Exercise requirements
Output every entry exactly as it appears.

Data excerpts
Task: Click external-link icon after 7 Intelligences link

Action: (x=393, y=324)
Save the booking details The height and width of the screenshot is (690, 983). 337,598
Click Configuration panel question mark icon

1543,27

Written answer
Task: Click external-link icon after 7 Intelligences link

Action: (x=393, y=324)
Save the booking details The height and width of the screenshot is (690, 983). 337,598
Click Configuration panel question mark icon

1543,27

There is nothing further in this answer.